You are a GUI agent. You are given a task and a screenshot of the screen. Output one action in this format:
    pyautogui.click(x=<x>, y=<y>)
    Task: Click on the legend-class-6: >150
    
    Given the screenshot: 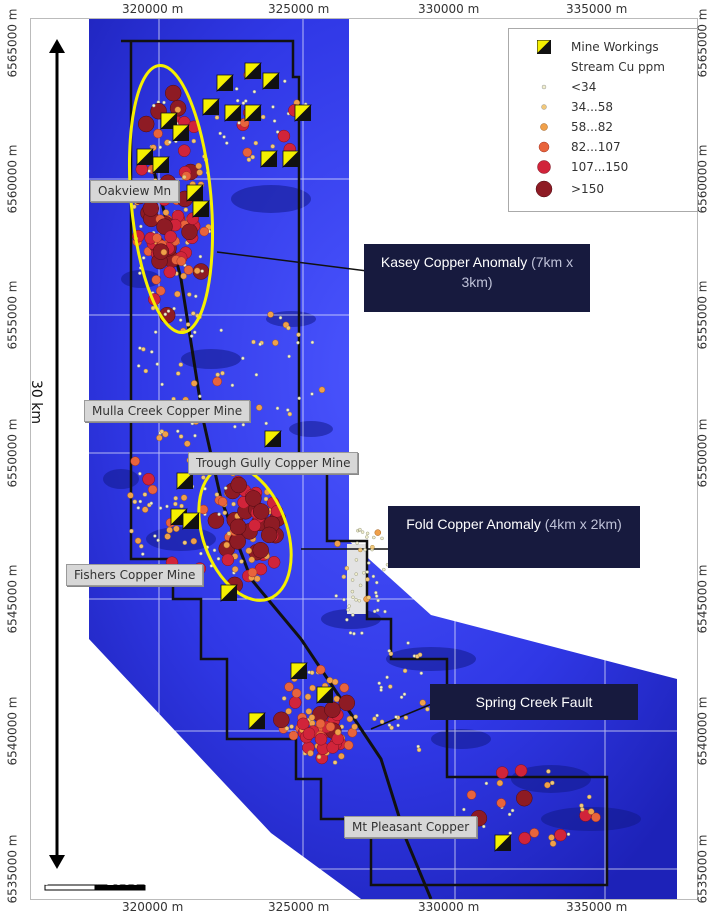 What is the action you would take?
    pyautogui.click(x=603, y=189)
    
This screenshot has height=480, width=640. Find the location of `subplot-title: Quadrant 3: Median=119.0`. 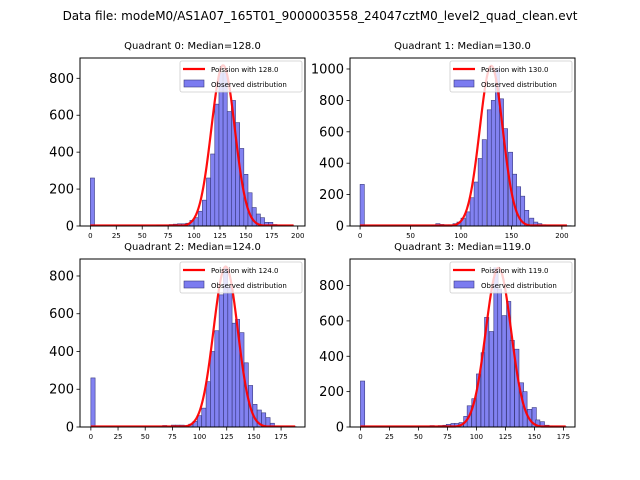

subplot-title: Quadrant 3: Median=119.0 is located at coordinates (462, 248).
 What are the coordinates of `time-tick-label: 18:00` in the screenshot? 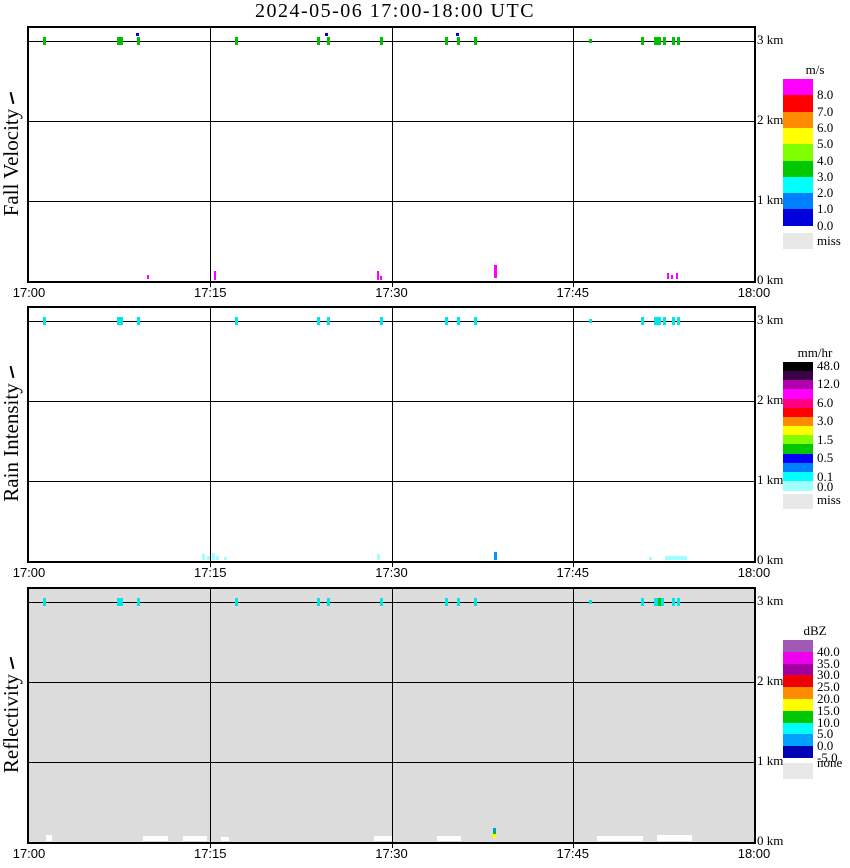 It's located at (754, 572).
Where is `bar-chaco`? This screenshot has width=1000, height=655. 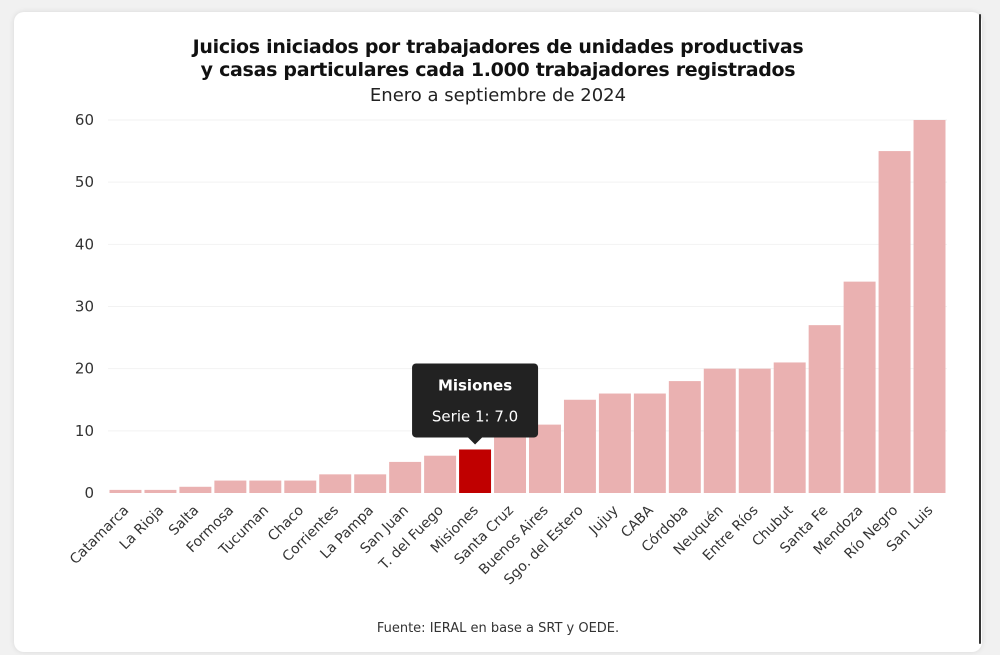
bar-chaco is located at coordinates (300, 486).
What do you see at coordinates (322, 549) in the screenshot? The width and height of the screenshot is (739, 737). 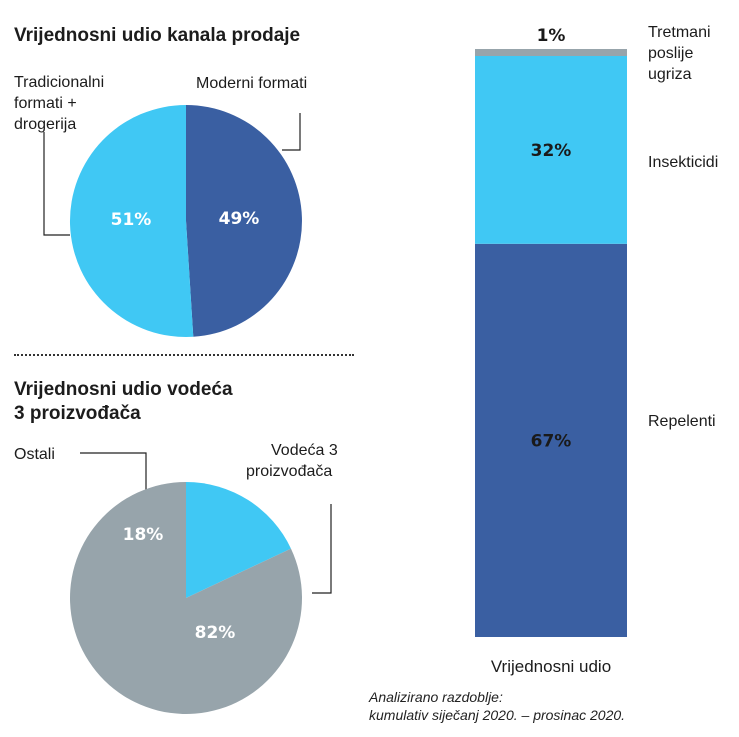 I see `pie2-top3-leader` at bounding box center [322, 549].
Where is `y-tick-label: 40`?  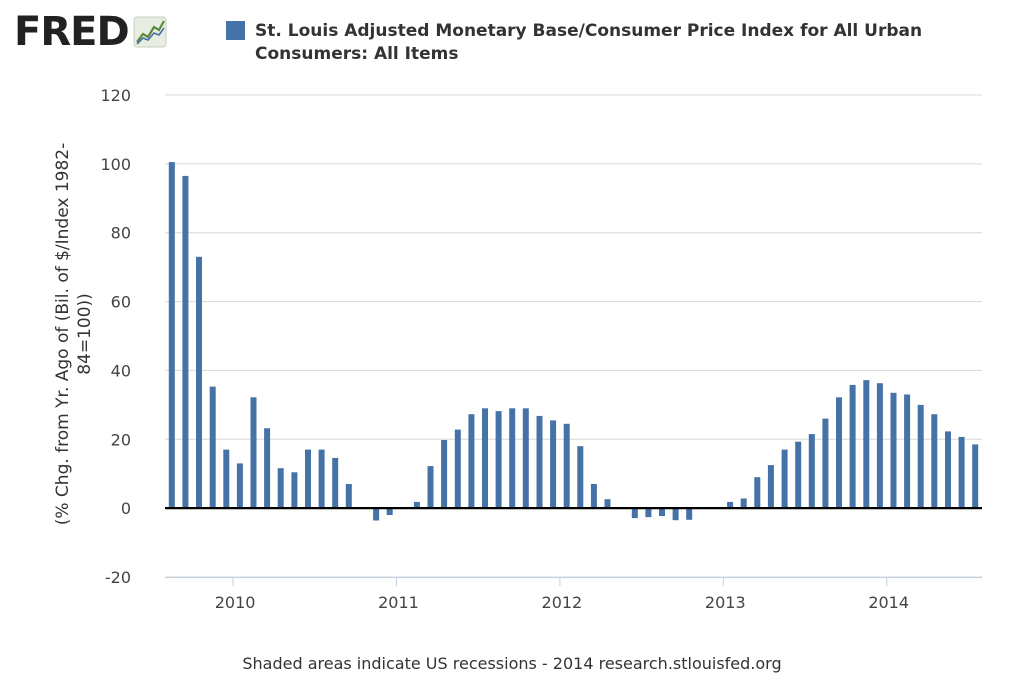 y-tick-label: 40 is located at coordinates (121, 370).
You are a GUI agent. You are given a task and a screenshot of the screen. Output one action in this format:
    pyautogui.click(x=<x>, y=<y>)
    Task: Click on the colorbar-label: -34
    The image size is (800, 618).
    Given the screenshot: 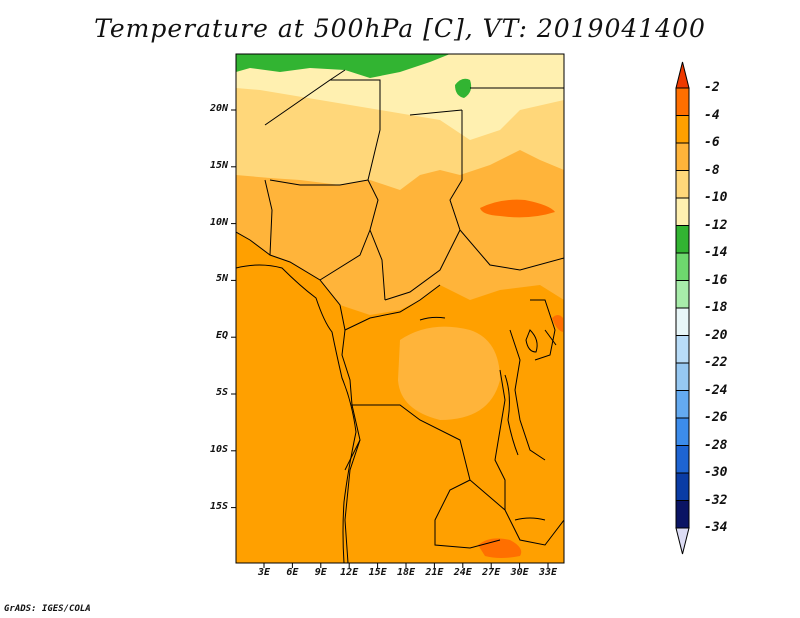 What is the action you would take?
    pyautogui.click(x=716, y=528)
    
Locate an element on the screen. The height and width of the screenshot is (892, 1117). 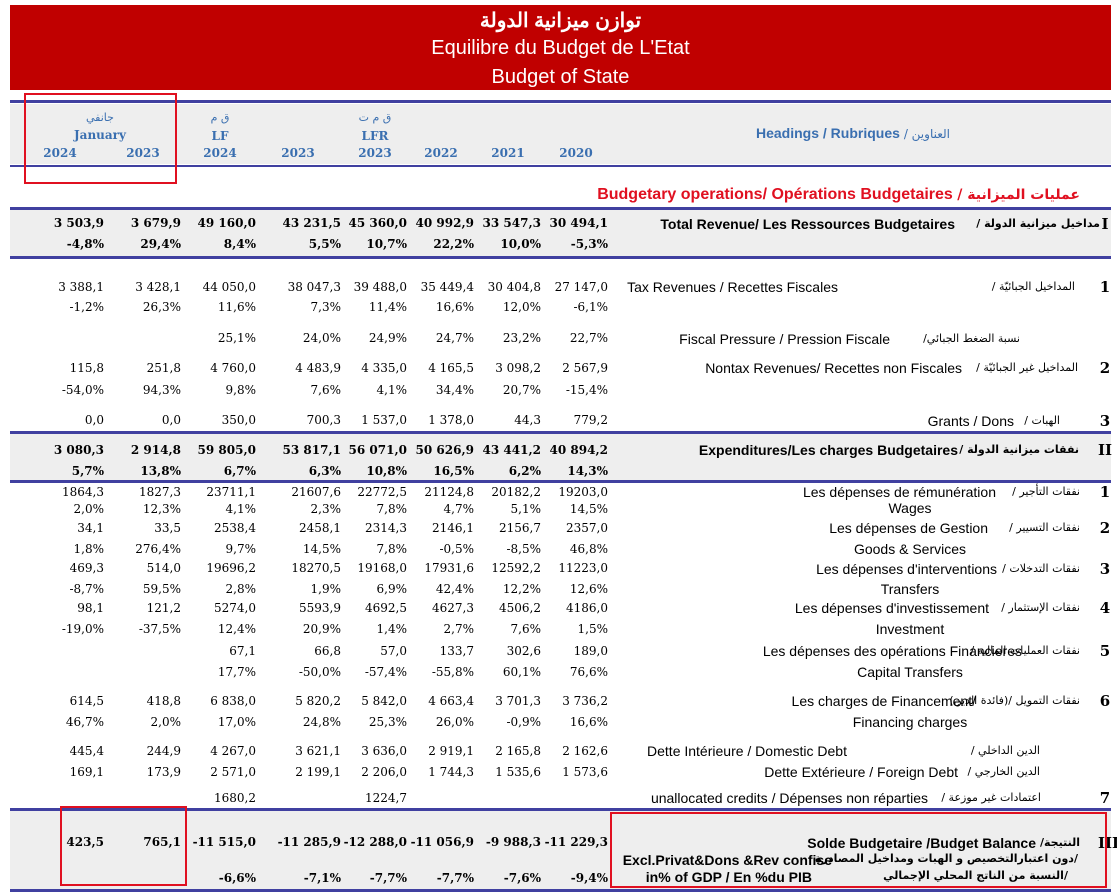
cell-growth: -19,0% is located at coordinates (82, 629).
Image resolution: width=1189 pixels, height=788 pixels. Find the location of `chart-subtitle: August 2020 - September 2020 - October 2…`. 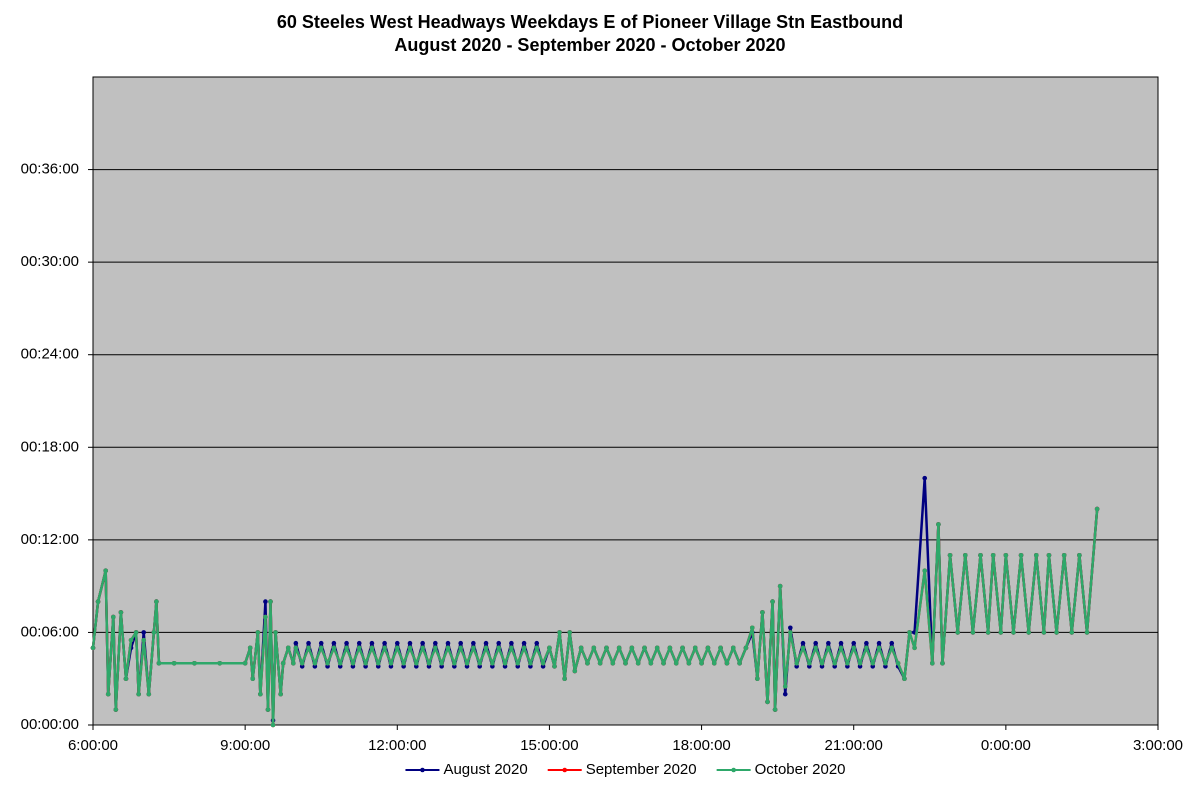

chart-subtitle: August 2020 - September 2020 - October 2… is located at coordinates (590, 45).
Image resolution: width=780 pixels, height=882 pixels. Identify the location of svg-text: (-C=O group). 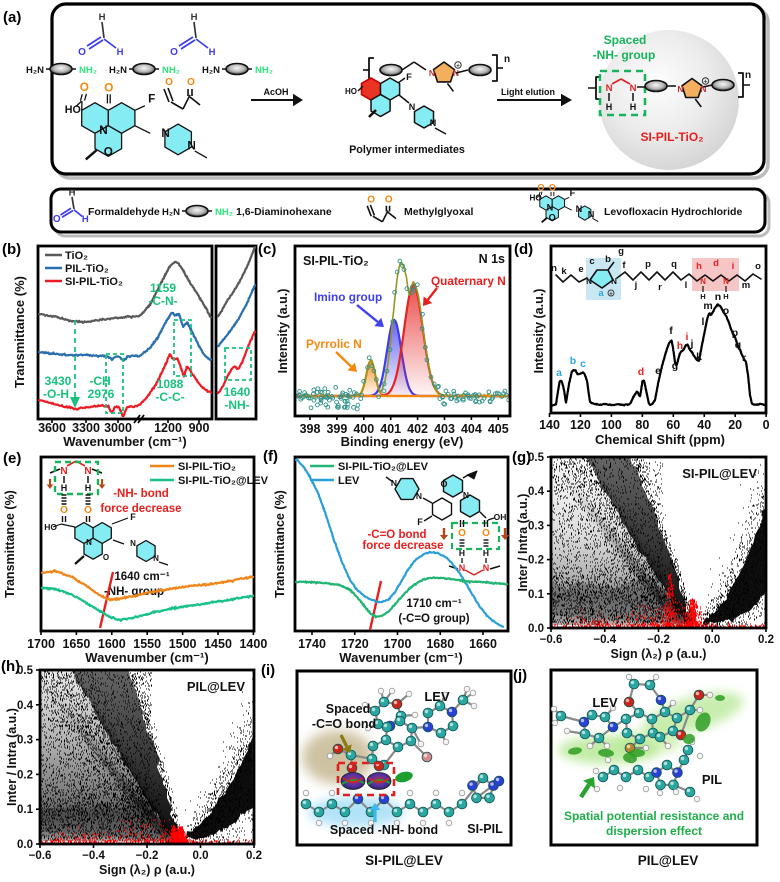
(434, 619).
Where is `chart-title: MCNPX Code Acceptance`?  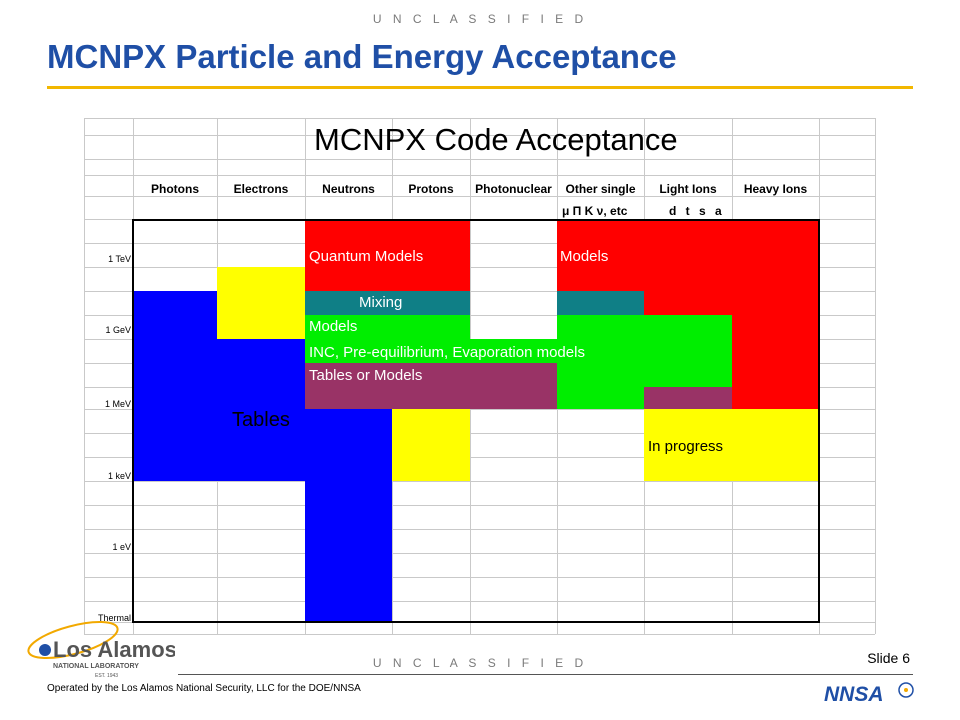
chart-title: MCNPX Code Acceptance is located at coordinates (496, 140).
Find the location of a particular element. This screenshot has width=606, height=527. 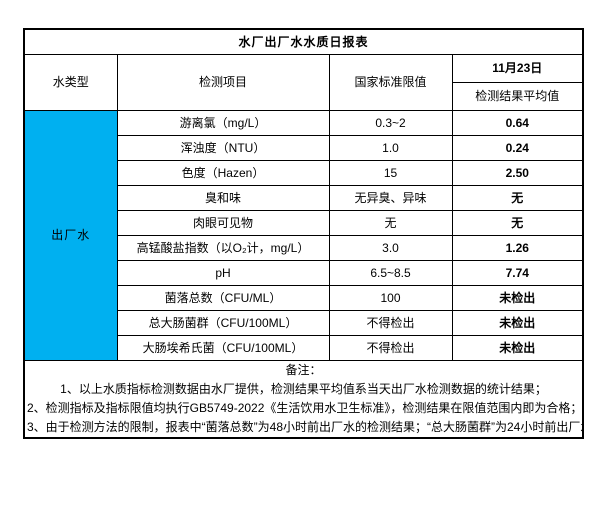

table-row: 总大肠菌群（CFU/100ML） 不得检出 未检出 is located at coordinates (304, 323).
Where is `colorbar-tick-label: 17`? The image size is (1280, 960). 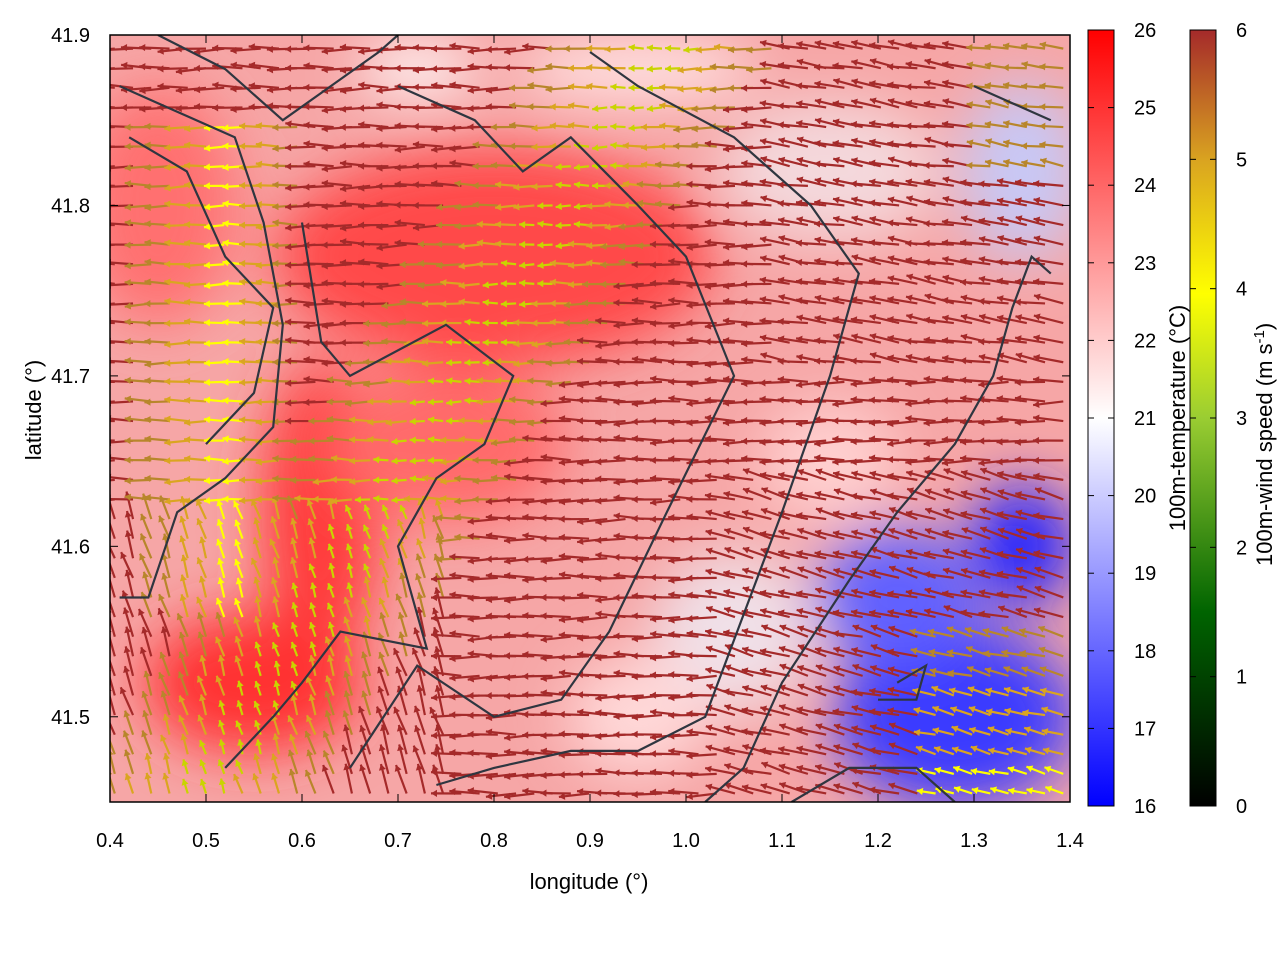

____

Reproduce the part of the listing above that starts with the line containing "Image resolution: width=780" and runs through the end of the listing, both ends included. Omit the pictures.

Image resolution: width=780 pixels, height=882 pixels. Identify the location of svg-text: (-C=O group). 
(434, 619).
Where is `chart-title: MCNPX Code Acceptance`?  
chart-title: MCNPX Code Acceptance is located at coordinates (496, 140).
Find the location of a particular element. This screenshot has width=606, height=527. 

table-row: 总大肠菌群（CFU/100ML） 不得检出 未检出 is located at coordinates (304, 323).
Where is `colorbar-tick-label: 17`? The image size is (1280, 960). 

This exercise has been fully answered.